Not All Splits Are Equal: Rethinking Attribute Generalization Across Unrelated Categories
Liviu Nicolae Fircă, Antonio Bărbălau, Dan Oneata, Elena Burceanu
TL;DR
The paper addresses whether attribute knowledge can generalize across unrelated categories, a question where standard benchmarks allow semantic leakage. It proposes leakage-controlled train-test splits with five grouping strategies (LLM-based, Embedding Similarity, Embedding Clustering, and GT Supercategories) and evaluates attribute prediction using linear probes on the McRae×THINGS dataset (1,854 concepts, 211 attributes) across vision and vision-language embeddings.
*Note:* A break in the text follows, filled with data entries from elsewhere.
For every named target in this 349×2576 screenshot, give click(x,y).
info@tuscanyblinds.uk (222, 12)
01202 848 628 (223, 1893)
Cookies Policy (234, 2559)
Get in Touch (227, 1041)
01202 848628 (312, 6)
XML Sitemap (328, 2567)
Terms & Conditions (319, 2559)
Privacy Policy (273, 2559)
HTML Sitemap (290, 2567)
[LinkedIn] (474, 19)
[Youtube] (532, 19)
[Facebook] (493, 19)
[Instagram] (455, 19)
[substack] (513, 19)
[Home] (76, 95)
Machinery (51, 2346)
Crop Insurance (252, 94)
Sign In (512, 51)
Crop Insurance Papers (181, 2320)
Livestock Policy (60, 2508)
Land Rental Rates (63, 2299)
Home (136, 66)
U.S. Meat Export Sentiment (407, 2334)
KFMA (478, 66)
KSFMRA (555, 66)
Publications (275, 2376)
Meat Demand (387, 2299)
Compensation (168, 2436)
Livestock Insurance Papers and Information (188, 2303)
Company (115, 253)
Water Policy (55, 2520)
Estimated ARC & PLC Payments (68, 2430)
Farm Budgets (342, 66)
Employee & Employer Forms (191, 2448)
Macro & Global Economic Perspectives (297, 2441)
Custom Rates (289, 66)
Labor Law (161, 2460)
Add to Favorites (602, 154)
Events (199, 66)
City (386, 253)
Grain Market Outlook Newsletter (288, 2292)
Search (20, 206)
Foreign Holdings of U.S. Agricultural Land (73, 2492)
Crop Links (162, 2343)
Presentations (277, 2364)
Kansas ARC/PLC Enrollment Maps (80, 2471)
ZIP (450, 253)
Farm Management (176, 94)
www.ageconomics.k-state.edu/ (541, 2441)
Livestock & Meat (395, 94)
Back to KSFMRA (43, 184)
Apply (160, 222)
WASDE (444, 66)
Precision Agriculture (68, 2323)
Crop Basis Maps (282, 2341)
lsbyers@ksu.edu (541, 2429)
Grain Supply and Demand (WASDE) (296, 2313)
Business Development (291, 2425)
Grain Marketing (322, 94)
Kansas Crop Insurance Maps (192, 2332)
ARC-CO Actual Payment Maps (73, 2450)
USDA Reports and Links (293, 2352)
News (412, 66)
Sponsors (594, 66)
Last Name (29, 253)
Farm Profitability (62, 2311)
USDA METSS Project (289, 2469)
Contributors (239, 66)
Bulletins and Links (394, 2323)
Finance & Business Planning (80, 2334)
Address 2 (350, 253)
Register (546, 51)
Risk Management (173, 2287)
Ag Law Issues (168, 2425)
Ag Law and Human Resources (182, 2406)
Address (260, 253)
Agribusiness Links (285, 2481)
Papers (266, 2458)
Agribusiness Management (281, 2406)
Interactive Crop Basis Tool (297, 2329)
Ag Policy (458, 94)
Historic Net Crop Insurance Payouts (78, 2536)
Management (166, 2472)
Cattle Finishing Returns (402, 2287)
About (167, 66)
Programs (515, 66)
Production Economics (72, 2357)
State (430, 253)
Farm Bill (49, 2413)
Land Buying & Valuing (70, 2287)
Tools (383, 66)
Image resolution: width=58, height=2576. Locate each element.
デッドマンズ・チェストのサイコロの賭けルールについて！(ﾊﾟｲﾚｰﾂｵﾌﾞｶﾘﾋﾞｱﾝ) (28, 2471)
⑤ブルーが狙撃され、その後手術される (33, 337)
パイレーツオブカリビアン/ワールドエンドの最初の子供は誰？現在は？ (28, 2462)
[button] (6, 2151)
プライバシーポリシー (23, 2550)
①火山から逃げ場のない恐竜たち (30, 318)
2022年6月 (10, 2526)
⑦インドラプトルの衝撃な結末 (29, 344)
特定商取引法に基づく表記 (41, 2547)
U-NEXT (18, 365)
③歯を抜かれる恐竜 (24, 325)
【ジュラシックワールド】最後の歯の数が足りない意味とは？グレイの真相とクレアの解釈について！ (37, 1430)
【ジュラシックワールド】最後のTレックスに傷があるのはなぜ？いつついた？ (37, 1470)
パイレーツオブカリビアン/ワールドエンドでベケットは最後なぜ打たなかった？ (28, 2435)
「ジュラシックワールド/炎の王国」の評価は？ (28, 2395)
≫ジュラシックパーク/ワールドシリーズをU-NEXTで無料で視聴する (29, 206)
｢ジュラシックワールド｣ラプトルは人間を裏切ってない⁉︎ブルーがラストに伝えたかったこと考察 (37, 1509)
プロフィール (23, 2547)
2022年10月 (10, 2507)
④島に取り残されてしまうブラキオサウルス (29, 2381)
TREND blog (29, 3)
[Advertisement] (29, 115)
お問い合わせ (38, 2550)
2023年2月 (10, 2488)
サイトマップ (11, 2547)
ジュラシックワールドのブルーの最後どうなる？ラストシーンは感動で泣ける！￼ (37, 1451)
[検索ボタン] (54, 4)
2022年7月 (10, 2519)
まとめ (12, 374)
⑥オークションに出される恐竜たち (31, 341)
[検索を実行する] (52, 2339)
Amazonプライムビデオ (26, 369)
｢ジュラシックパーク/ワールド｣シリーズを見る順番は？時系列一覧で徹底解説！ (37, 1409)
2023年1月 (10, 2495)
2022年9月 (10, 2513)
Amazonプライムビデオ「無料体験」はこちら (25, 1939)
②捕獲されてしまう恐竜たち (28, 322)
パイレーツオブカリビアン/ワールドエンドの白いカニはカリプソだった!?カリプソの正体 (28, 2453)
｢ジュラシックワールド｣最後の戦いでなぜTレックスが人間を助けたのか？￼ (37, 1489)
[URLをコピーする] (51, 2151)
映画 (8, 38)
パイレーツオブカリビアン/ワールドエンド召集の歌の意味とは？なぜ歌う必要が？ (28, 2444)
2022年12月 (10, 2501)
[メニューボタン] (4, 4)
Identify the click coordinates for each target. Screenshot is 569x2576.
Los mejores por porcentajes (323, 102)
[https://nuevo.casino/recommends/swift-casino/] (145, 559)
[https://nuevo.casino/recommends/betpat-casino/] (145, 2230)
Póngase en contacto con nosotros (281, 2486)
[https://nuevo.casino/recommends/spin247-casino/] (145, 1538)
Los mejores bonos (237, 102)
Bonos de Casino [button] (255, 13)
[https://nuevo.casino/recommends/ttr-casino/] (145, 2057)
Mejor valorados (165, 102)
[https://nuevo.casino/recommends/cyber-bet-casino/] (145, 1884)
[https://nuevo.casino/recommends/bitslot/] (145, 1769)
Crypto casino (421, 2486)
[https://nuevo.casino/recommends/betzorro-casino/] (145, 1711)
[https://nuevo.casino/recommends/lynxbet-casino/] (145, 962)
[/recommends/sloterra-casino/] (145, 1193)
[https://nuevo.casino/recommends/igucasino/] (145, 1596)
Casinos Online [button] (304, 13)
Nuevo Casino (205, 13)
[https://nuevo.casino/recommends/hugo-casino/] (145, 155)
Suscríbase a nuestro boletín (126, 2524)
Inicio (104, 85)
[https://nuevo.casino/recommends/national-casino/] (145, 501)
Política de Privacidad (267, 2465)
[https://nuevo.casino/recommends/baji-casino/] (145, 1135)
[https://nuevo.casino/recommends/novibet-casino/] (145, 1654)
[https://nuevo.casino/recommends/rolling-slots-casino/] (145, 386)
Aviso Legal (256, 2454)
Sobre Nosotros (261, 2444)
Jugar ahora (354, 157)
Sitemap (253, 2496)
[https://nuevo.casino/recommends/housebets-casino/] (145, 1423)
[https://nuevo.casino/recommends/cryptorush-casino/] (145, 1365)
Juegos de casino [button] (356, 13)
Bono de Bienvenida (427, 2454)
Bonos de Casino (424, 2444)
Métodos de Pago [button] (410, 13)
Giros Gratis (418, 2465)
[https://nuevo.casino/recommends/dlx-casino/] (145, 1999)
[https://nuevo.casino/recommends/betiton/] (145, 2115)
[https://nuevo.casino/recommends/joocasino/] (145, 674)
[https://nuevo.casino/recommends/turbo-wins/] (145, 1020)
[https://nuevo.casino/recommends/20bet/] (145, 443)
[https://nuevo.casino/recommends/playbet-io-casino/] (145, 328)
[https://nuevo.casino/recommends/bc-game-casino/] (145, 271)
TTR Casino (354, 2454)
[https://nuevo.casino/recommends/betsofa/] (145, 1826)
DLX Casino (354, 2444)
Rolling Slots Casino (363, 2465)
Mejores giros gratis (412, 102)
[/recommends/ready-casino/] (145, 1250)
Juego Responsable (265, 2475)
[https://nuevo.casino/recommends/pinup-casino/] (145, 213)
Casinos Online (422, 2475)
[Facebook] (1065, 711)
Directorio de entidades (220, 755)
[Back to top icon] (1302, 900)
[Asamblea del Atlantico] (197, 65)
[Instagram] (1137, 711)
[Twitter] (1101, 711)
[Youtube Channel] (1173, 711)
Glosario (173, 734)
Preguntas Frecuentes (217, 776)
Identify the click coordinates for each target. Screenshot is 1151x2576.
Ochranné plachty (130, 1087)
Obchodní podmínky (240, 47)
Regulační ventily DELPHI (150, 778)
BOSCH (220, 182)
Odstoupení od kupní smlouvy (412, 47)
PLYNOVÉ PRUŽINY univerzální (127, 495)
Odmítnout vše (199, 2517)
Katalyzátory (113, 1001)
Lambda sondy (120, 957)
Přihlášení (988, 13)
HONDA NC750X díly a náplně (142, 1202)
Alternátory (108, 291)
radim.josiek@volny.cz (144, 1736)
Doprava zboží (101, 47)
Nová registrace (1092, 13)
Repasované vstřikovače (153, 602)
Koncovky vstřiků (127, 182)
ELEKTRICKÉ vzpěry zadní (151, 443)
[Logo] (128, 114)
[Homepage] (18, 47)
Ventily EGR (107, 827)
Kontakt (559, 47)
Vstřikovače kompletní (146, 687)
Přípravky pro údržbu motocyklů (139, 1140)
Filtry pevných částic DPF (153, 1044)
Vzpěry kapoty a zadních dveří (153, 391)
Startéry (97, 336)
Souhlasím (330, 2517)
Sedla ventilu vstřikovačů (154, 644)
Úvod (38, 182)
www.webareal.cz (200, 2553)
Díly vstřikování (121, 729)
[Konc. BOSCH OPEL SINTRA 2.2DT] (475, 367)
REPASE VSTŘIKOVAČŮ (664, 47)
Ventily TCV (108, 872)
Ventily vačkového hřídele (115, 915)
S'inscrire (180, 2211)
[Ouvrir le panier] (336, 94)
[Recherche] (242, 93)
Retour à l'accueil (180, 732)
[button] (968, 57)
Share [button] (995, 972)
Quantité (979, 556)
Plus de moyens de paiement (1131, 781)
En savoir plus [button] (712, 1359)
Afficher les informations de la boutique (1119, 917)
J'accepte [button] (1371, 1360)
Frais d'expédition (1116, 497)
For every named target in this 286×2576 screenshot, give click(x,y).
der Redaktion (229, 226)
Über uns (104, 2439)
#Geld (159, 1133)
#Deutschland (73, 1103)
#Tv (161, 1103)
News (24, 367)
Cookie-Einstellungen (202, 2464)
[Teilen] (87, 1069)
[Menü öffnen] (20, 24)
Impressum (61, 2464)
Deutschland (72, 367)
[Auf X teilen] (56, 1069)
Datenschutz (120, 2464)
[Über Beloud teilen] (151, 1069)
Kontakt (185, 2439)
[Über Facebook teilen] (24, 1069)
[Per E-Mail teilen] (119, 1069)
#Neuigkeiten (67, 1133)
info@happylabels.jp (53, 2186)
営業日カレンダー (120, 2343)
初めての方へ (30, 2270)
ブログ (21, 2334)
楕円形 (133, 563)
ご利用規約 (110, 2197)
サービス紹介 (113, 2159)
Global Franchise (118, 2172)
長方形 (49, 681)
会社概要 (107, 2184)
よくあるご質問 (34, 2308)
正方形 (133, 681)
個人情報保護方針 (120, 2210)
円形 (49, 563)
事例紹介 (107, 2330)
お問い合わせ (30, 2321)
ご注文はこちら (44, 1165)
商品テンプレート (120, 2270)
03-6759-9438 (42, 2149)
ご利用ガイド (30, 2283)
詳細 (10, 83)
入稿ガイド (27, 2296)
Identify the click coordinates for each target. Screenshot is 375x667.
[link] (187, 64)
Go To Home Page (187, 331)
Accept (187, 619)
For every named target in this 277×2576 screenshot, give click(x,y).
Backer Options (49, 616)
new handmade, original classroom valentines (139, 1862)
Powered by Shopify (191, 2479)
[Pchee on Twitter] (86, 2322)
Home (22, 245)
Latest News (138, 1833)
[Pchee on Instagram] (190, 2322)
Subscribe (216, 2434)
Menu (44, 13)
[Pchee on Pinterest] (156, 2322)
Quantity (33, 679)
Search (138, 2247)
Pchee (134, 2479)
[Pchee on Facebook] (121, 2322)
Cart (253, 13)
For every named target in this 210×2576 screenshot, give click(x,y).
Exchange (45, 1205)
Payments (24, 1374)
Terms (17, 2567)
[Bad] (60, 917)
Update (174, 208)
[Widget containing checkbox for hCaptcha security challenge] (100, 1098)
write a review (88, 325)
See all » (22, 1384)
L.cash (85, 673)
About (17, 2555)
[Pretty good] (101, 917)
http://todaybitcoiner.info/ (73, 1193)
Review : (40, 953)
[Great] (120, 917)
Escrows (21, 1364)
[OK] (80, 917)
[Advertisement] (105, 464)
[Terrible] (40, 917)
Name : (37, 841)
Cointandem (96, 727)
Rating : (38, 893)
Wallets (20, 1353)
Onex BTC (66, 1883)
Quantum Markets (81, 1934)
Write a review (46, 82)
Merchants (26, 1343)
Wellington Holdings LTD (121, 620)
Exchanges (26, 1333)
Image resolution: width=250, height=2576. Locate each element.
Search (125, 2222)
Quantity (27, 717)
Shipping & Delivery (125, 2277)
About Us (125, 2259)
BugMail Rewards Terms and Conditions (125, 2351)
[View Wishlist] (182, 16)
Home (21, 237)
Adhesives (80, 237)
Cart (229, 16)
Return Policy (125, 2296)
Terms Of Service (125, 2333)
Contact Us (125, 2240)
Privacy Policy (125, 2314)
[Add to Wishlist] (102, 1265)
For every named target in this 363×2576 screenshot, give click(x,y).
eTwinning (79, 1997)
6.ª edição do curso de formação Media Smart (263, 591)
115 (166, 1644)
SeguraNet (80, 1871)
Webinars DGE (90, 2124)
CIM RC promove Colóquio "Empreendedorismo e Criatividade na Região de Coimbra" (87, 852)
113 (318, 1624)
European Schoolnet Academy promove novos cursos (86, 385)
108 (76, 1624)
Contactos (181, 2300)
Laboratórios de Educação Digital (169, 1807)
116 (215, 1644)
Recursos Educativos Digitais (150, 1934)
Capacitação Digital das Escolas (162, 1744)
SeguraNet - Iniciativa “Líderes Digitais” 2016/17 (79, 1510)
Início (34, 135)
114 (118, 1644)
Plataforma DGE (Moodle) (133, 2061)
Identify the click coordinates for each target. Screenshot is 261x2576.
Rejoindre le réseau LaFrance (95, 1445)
The results show that as training-test correlation decreases, attribute prediction performance declines; Embedding Clustering provides the best leakage-control while preserving learnability, while GT-based splits minimize leakage but hurt performance. These findings inform the design of fairer benchmarks for attribute reasoning and reveal limitations of current representations in cross-category generalization.
Abstract
Can models generalize attribute knowledge across semantically and perceptually dissimilar categories? While prior work has addressed attribute prediction within narrow taxonomic or visually similar domains, it remains unclear whether current models can abstract attributes and apply them to conceptually distant categories. This work presents the first explicit evaluation for the robustness of the attribute prediction task under such conditions, testing whether models can correctly infer shared attributes between unrelated object types: e.g., identifying that the attribute "has four legs" is common to both "dogs" and "chairs". To enable this evaluation, we introduce train-test split strategies that progressively reduce correlation between training and test sets, based on: LLM-driven semantic grouping, embedding similarity thresholding, embedding-based clustering, and supercategory-based partitioning using ground-truth labels. Results show a sharp drop in performance as the correlation between training and test categories decreases, indicating strong sensitivity to split design. Among the evaluated methods, clustering yields the most effective trade-off, reducing hidden correlations while preserving learnability. These findings offer new insights into the limitations of current representations and inform future benchmark construction for attribute reasoning.